Lack of Tax Planning
Tax rules change quite a bit and clients are not always willing to incur additional professional fees to revise their shareholders’ agreement after every change. While it is not advised that you provide direct tax advice to your client, you should be aware of the importance of tax and its applications to life insurance.

No Reference to the Capital Dividend Account (CDA)
The CDA is a focal point for planning when a shareholders’ agreement is funded with corporate owned life insurance. In this situation, it is important to include a clause regarding the payment of the capital dividend in the agreement. If this is not mentioned then there is no requirement that it will have to be paid, and no guarantee that your client will receive their expected tax benefits.

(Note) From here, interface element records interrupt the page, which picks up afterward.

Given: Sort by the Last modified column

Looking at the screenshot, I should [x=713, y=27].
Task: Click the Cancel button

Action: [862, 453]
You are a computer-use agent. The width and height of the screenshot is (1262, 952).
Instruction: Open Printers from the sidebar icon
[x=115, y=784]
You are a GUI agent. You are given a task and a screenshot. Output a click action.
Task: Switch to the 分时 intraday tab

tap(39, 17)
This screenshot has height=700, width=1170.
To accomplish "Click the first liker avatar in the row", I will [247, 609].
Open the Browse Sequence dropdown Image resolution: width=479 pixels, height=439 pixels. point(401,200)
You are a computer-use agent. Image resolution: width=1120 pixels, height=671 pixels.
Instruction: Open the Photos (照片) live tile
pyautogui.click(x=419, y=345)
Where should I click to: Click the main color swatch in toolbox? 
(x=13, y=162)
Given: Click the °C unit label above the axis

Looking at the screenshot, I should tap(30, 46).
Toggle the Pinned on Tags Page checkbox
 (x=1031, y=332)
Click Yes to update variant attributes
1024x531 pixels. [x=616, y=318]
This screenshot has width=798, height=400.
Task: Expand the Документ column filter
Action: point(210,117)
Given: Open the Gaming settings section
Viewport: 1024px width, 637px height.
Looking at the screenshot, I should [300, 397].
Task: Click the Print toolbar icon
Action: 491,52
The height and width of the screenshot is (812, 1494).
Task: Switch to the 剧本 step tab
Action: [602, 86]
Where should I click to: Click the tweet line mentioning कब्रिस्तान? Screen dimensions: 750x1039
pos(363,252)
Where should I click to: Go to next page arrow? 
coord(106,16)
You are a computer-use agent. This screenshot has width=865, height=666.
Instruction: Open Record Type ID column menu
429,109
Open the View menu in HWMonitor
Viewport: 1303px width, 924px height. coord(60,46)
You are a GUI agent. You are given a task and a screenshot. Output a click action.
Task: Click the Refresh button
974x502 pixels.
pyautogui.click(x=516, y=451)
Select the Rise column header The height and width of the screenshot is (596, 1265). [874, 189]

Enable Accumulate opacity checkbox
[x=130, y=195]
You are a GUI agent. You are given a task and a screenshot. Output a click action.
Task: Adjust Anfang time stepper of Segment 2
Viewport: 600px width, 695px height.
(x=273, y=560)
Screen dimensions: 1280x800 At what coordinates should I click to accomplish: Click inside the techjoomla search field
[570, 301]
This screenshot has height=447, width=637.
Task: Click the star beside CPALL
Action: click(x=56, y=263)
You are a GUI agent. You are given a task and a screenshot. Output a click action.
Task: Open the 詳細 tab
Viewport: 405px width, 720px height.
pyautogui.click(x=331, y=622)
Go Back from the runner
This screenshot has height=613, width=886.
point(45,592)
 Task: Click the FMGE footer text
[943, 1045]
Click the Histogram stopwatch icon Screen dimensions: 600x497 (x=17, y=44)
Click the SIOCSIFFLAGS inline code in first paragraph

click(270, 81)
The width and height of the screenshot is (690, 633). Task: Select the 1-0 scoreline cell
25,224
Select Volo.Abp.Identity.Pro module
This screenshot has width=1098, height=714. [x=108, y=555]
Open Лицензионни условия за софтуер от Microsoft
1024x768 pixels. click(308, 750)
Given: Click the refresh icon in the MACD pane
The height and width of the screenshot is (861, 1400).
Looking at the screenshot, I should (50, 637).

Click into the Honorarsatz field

Optional Buyouts on Shareholder’s Death
Except in unusual circumstances, the purchase and sale of shares on a shareholder’s death should be mandatory. An optional buyout may seem appealing to surviving shareholders and their corporation, but this lack of clear direction often causes more anxiety than it should. The future of your client’s business could be put at risk while the disposition of the deceased’s shares is contemplated.

Inaccurately Defining “Disabled”
In a case where disability buyout insurance is in place, insurance policies are used to determine whether or not a person is disabled, or in other words, whether or not they can benefit from the agreement. Referring to both physical and mental incapacity, and providing a sufficient waiting period to determine the extent of the disability are proactive steps towards insuring an effective shareholders’ agreement.

Wrongly Determining the Ownership of a Policy
Making an operating company the owner and beneficiary of a life insurance policy is not always ideal. Corporate-owned policies can be subject to corporation creditors and life insurance policies are not considered active business assets for the purpose of the capital gains exemption.